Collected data
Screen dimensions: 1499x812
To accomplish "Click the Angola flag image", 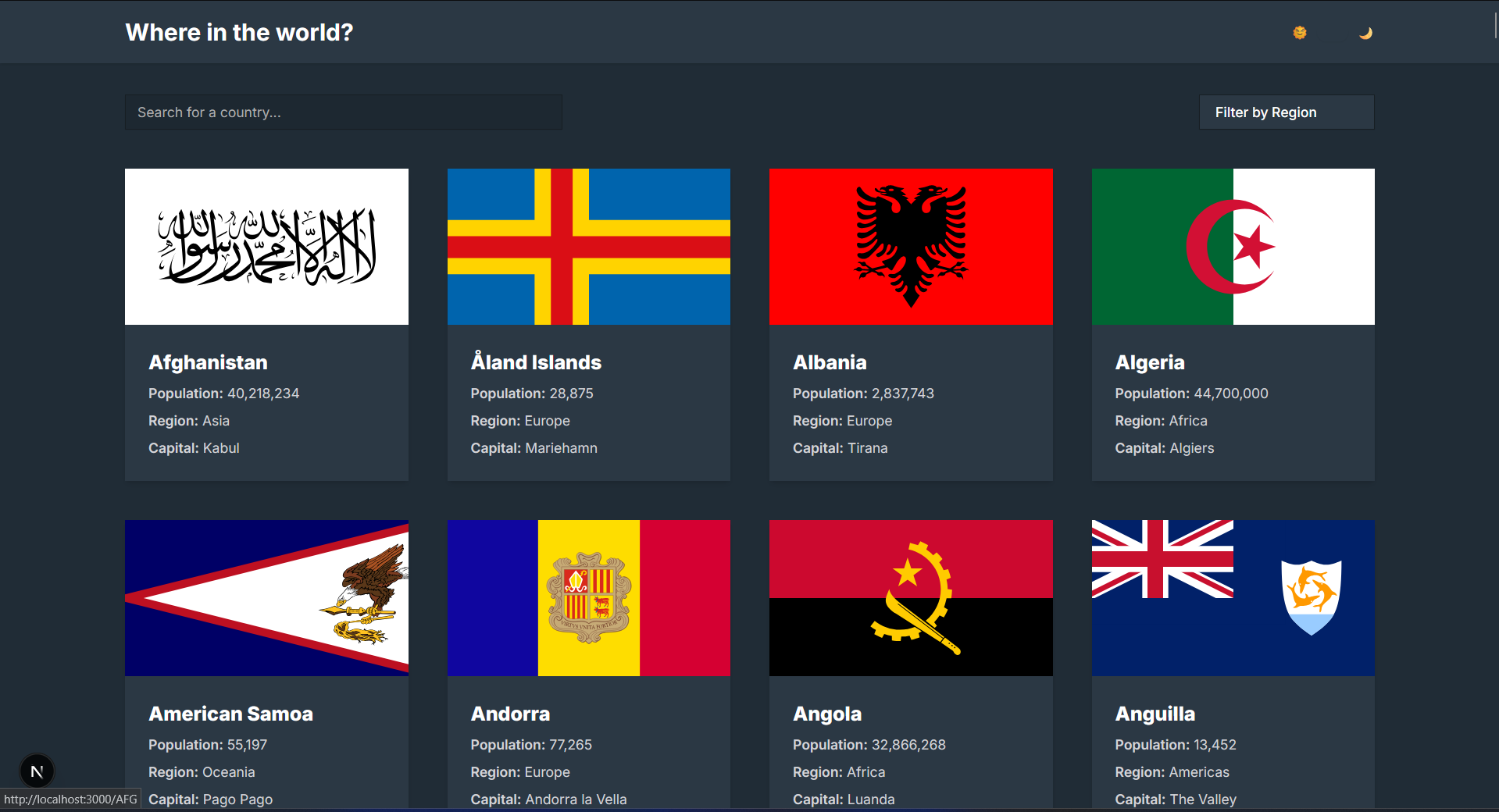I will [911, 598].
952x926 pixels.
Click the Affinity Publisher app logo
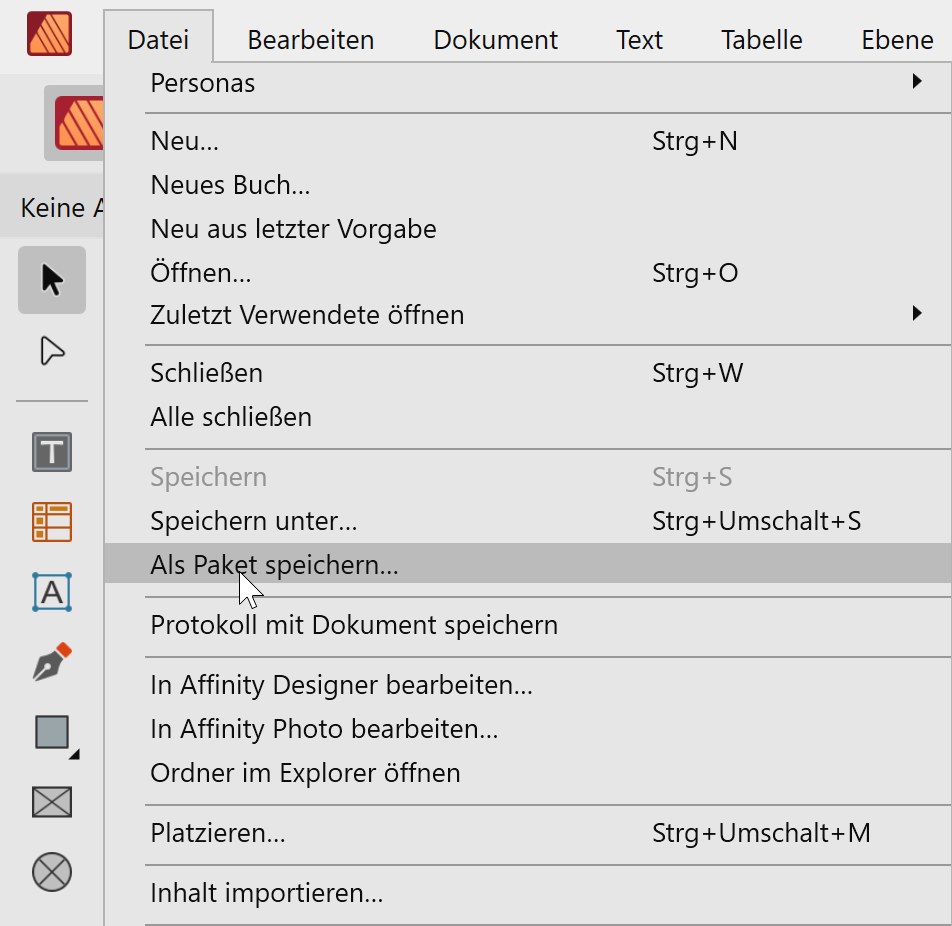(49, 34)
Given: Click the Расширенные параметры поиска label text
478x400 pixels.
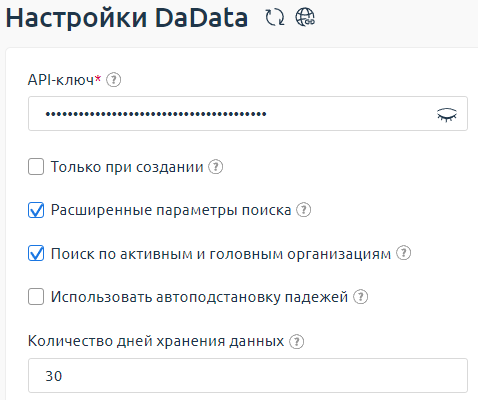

:: Task goal ::
Quote verbatim every line starting at the line that contains "Click the Affinity Publisher app logo" and ending with the last line of the records; omit all pictures.

:: Task output ::
Click the Affinity Publisher app logo
(49, 34)
Given: Click the Расширенные параметры поиска label text
478x400 pixels.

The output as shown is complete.